PASSAGE FOR REVIEW
# # # # #
Cathay Pacific rival Greater Bay Airlines announced on Monday it had been granted a license by the Hong Kong Air Transport Licensing Authority (ATLA). This will allow it to operate scheduled air services between Hong Kong and as many as 104 routes to mainland China, Taiwan, Japan, South Korea, and other destinations in the Asia-Pacific region. While this clears the way for the startup to soon commence regular commercial services, air travel and demand in Hong Kong remain deeply suppressed.

Greater Bay Airlines was initially planning to launch operations in summer 2021 but has thus far only operated one chartered cargo service in November last year. The airline's Chief Executive Officer, Algernon Yau, said in a statement that the new license was “one of the most important milestones of a new airline entrant in Hong Kong”, and added that,

“Now, with the licence granted by ATLA, it means that we can expedite preparation and confirmation of other regulatory requirements and launch preparations, such as applying for operating permits from different aviation authorities of places we plan to fly to. We are excited to bring a new airline choice to customers, at a time when travellers are yearning for the opportunity to fly again soon.”

At least ten 737s over the next five years

Greater Bay Airlines is founded by property magnate Bill Wong, already the boss of Shenzhen-based Donghai Airlines. The startup carrier received its Air Operator Certificate (AOC) from the Hong Kong Civil Aviation Department in October last year. Up until now, the airline only has one Boeing 737-800 in its fleet but is expecting to take delivery of two more of the type before long.

Meanwhile, there are plans to grow the carrier significantly over the coming five years. It will add ten 737-800s between now and 2026. Furthermore, Greater Bay Airlines is reportedly in talks with Airbus and Boeing for as many as 30 new narrowbody jets, either A320neos or 737 MAX 10s. That is an order that would be worth up to US$1.77 billion at list price.

Specifically, the airline says that the construction of Hong Kong International's third runway by 2024 will provide it with a 'golden opportunity' to expand its fleet and network.
# # # # #
RECORD EXCERPTS

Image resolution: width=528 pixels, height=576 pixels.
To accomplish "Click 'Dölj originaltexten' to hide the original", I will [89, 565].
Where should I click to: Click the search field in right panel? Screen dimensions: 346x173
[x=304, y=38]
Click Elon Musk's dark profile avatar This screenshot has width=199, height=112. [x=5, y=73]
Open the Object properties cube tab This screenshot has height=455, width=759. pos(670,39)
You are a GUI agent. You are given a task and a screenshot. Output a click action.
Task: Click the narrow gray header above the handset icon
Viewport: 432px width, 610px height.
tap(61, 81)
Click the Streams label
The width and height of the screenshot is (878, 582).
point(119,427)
# # # # #
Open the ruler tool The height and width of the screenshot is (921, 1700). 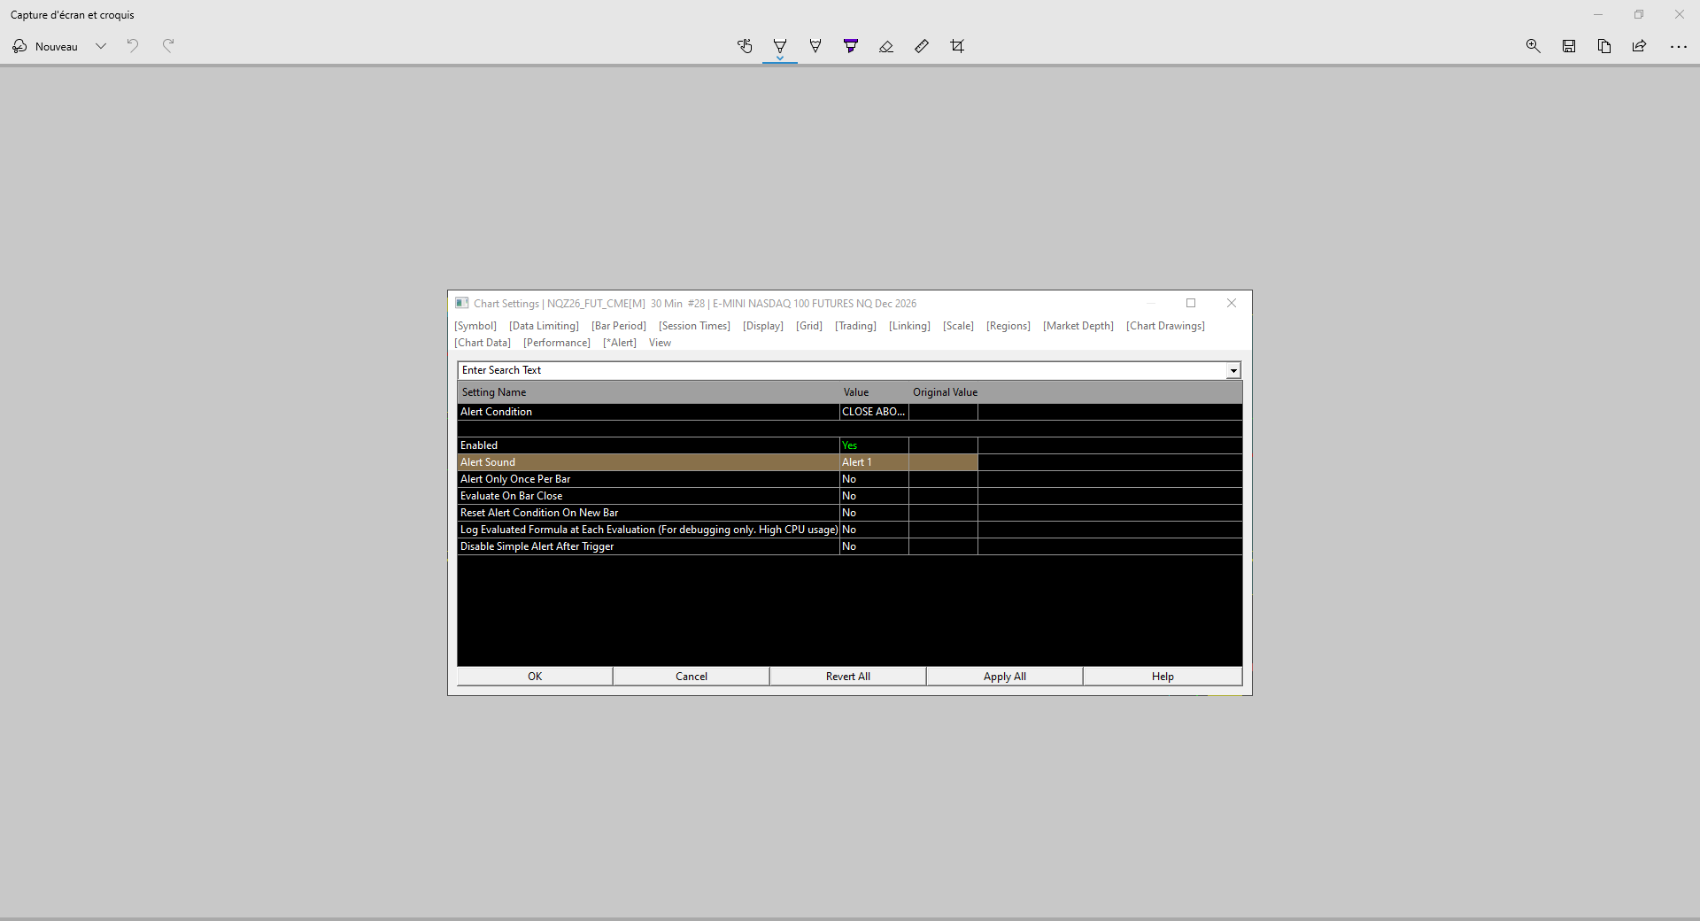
# # # # #
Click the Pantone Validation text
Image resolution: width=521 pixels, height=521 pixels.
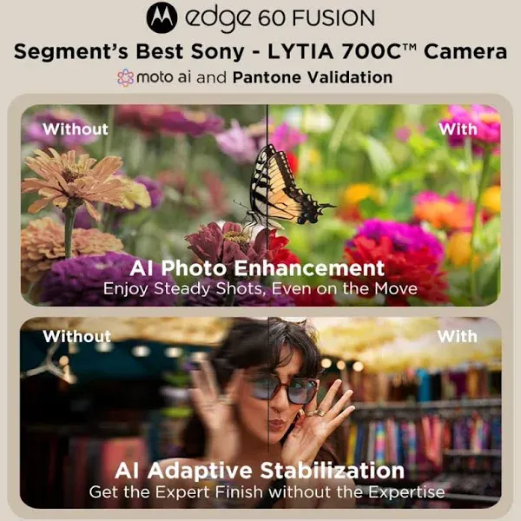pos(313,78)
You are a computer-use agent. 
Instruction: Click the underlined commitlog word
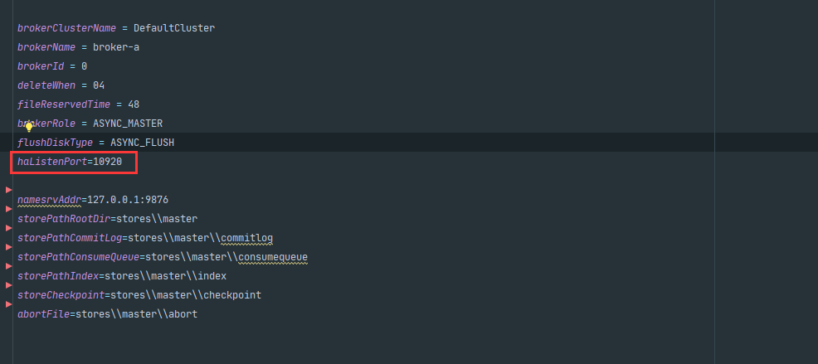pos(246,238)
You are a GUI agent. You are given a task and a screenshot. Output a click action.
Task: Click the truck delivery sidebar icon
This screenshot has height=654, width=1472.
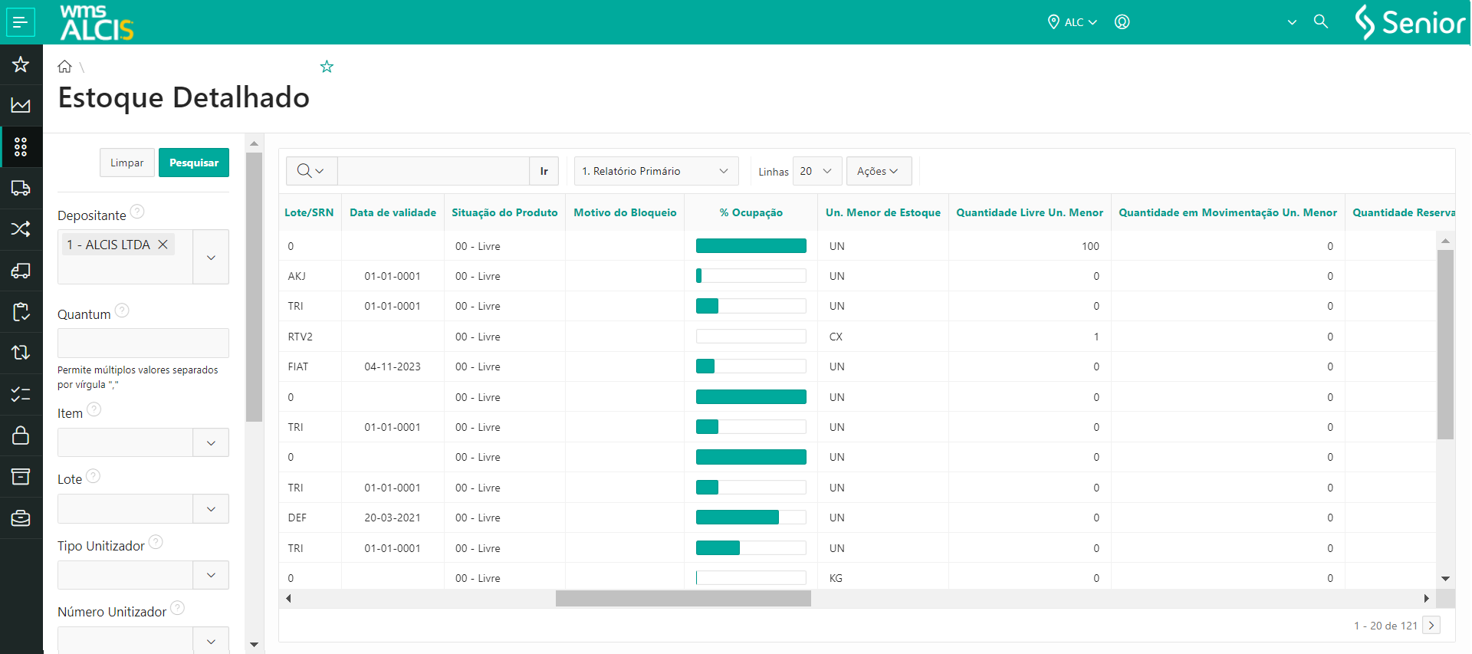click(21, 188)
# # # # #
ACTION ITEM
Reproduce the part of the Greater Bay Airlines article starting with "Meanwhile, there are" and going on through "fleet and network.", word for word.

FINAL ANSWER
Meanwhile, there are plans to grow the carrier significantly over the coming five years. It will add ten 737-800s between now and 2026. Furthermore, Greater Bay Airlines is reportedly in talks with Airbus and Boeing for as many as 30 new narrowbody jets, either A320neos or 737 MAX 10s. That is an order that would be worth up to US$1.77 billion at list price.

Specifically, the airline says that the construction of Hong Kong International's third runway by 2024 will provide it with a 'golden opportunity' to expand its fleet and network.